(Work order) Scan the records below for the string "agent" and return every line where it appears.

(Data for processing)
= = =
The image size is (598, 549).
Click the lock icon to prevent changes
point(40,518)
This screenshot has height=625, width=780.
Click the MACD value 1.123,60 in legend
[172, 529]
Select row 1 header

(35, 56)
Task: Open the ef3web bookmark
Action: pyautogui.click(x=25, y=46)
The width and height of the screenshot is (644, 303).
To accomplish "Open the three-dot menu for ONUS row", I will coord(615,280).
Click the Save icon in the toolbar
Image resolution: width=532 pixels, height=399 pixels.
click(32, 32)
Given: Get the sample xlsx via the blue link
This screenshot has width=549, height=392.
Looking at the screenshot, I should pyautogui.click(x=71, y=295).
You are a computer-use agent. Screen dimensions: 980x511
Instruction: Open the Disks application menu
= = =
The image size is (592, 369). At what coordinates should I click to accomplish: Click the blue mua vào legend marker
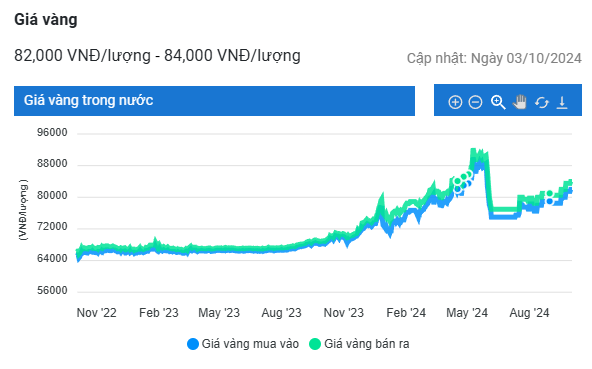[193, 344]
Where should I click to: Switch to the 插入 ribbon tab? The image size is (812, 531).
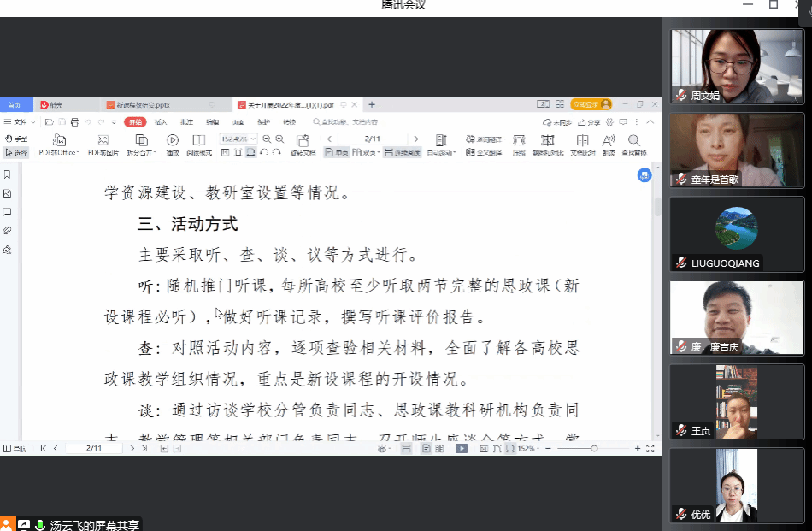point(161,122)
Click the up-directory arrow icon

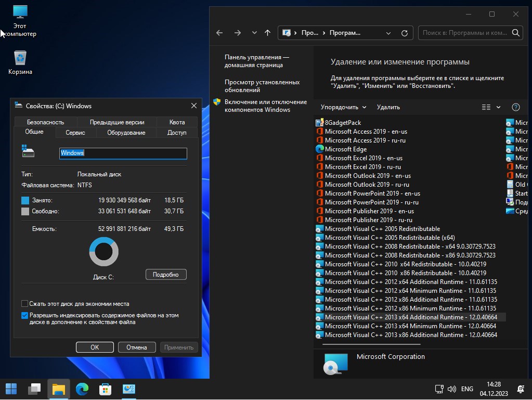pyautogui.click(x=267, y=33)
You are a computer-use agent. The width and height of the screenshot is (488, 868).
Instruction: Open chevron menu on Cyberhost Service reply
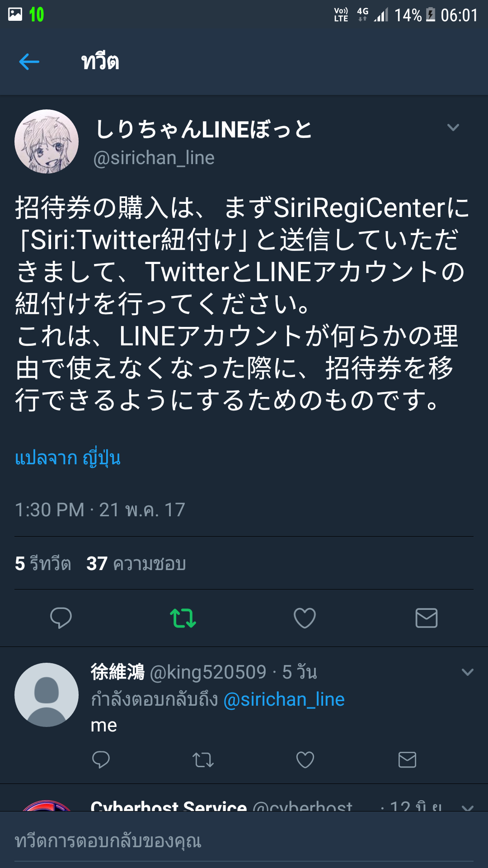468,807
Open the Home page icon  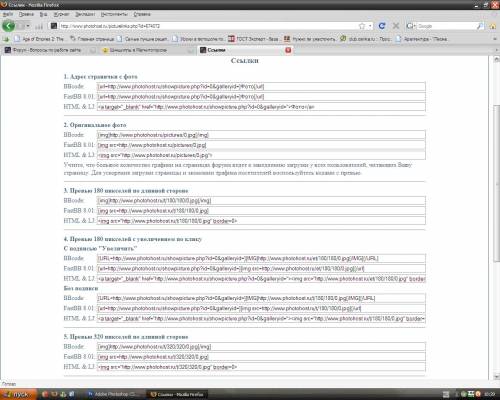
= = =
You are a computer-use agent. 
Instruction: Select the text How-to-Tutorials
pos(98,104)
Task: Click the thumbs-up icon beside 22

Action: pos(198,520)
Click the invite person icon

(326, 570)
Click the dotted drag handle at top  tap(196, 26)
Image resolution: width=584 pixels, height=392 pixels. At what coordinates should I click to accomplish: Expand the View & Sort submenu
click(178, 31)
= = =
(Your solution)
You are a computer-use agent. Screen dimensions: 980x511
You are a computer-use agent. The width and height of the screenshot is (488, 868).
You are a computer-use agent. 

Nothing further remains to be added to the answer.